EXERCISE INSTRUCTIONS – Count every line of the material that holds the string "dimensions". Respond with the total only.

DATA TO PROCESS –
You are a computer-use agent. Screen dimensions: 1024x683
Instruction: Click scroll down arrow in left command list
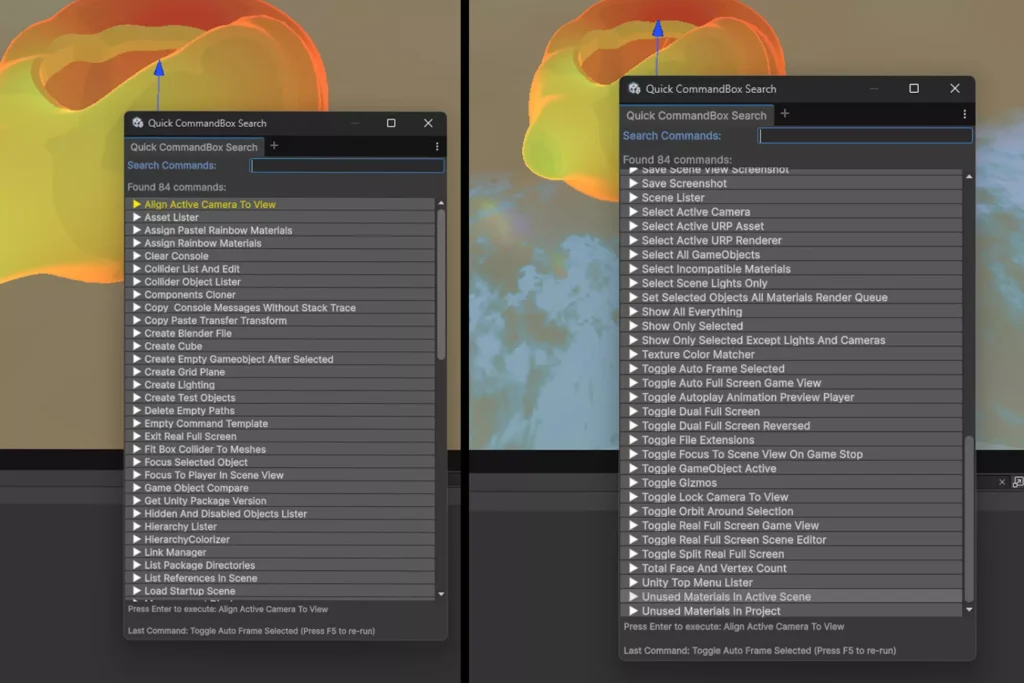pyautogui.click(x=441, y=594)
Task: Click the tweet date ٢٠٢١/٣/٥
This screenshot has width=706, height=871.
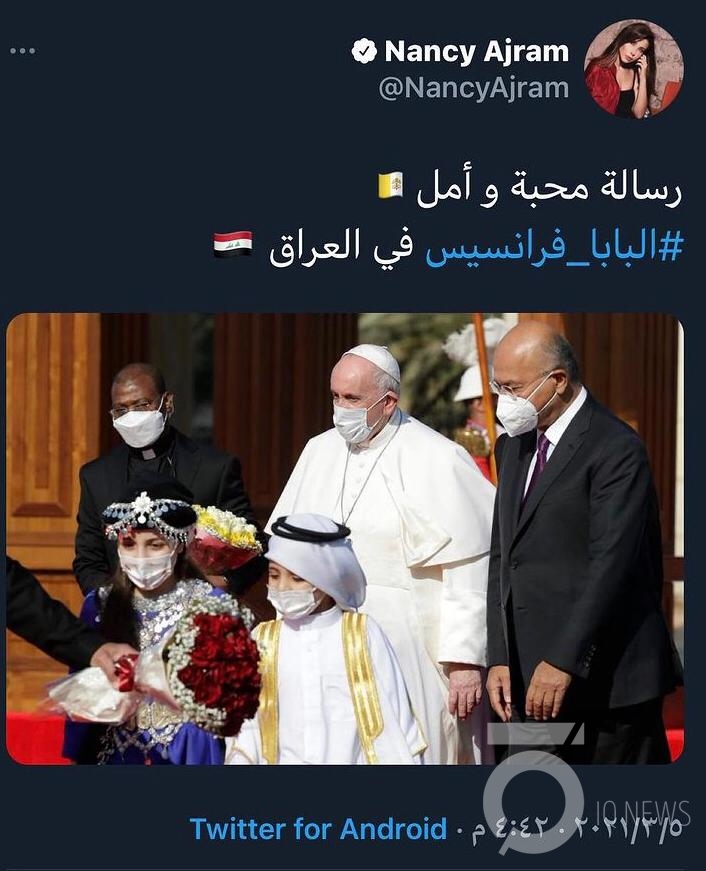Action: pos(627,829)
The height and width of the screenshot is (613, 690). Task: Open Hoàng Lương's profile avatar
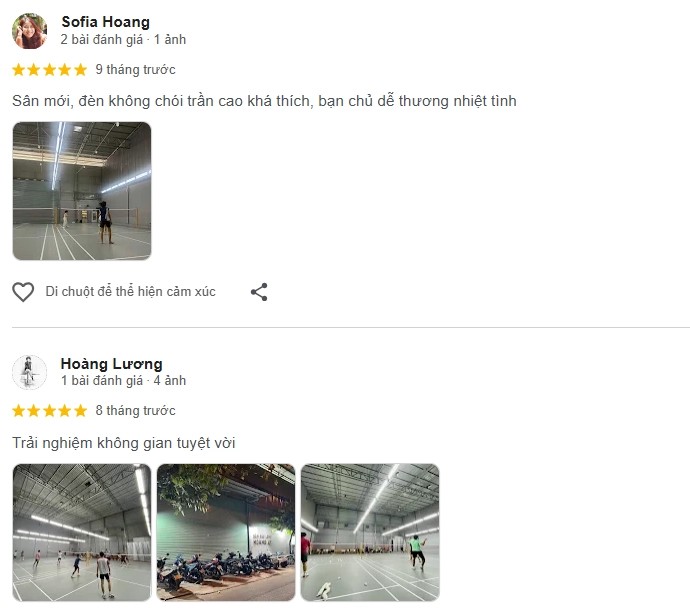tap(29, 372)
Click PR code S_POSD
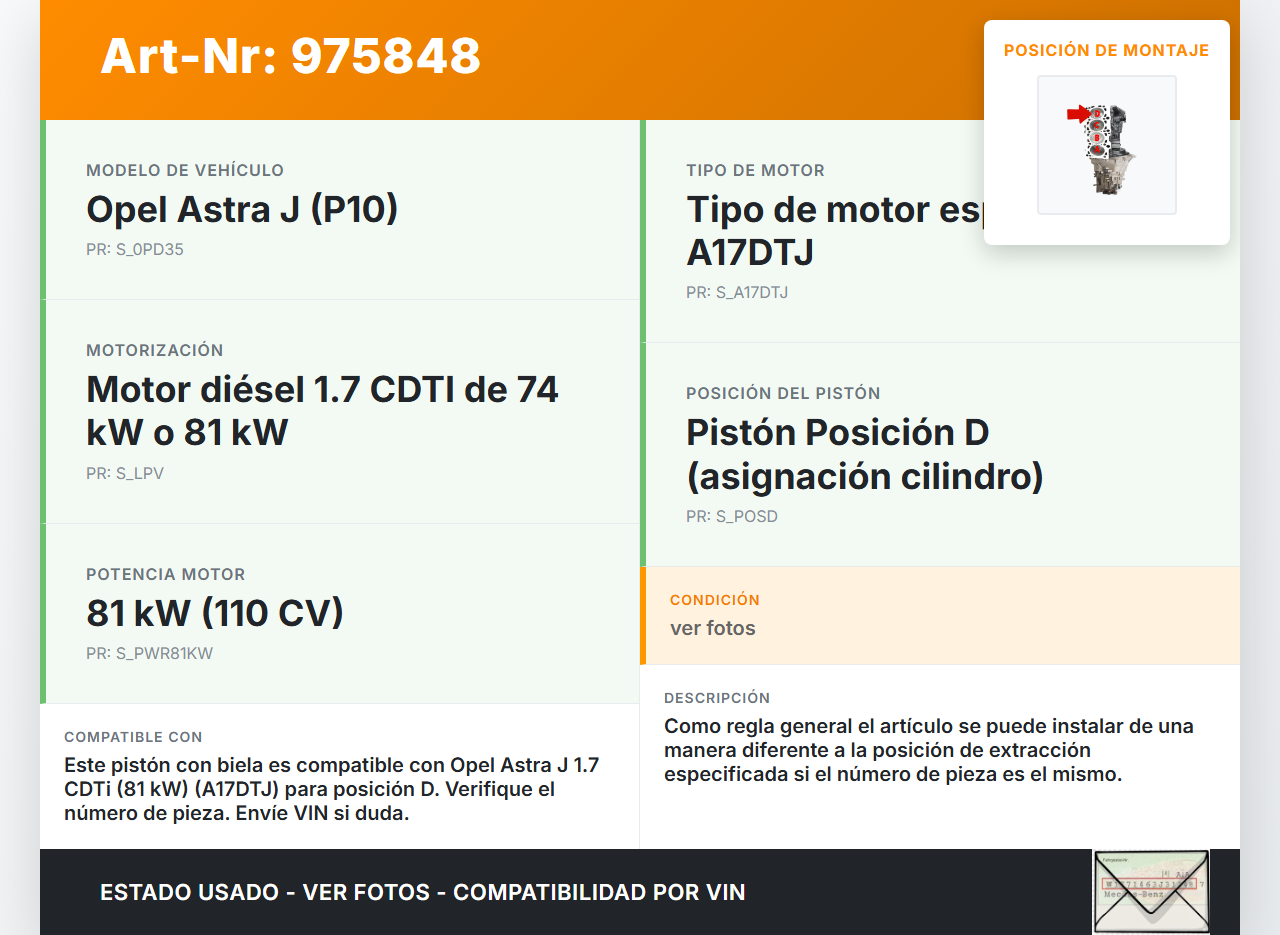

...

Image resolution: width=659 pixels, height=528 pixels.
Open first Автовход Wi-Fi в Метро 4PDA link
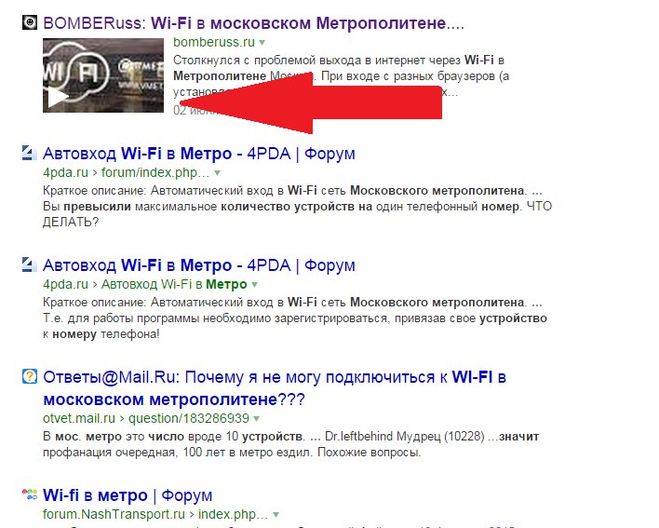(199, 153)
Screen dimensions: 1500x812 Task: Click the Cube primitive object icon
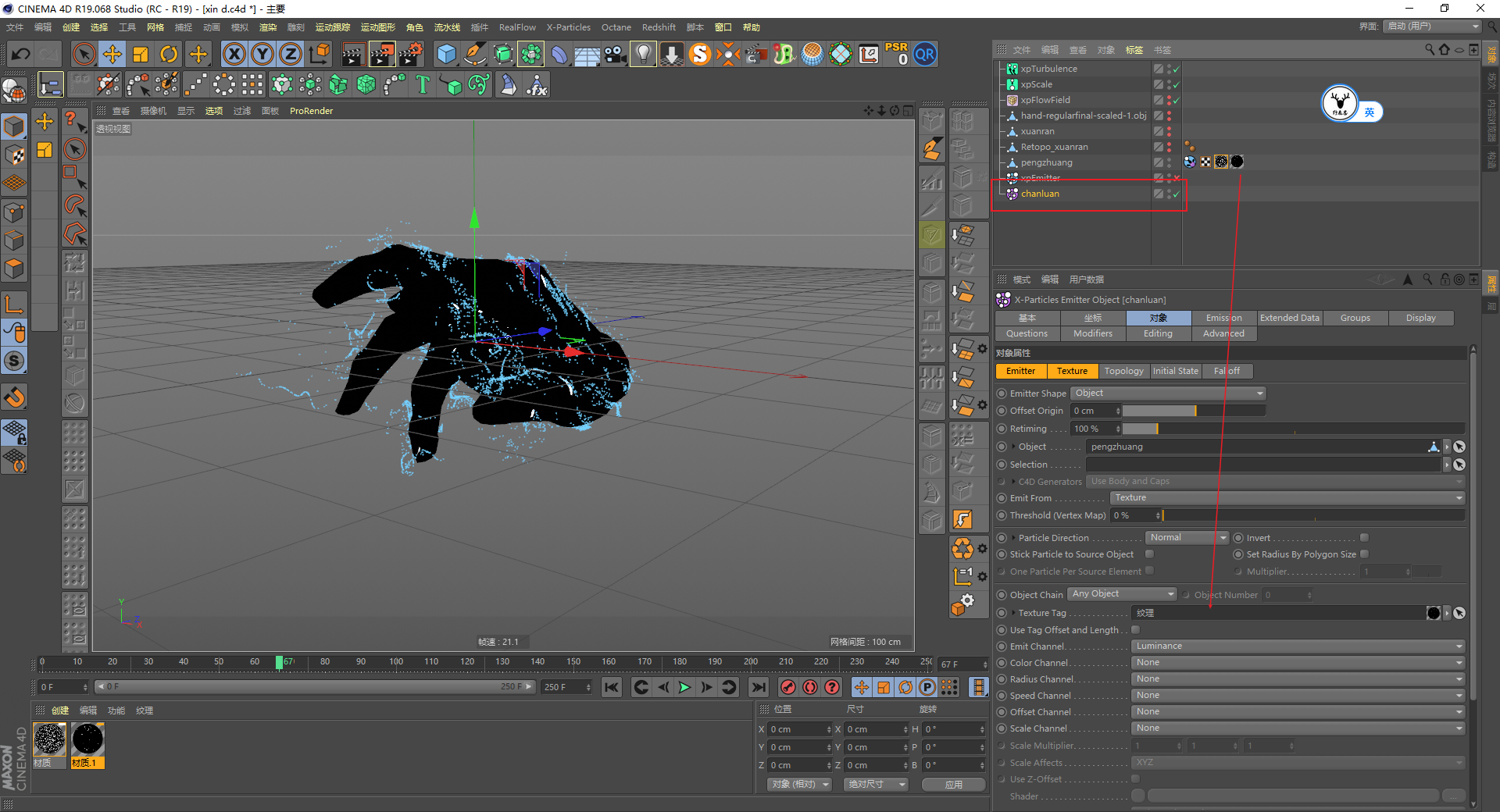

---

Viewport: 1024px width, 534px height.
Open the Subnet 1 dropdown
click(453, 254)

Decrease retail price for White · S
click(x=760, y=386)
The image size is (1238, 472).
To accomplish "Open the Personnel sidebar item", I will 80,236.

RESULT OF THE TASK – 2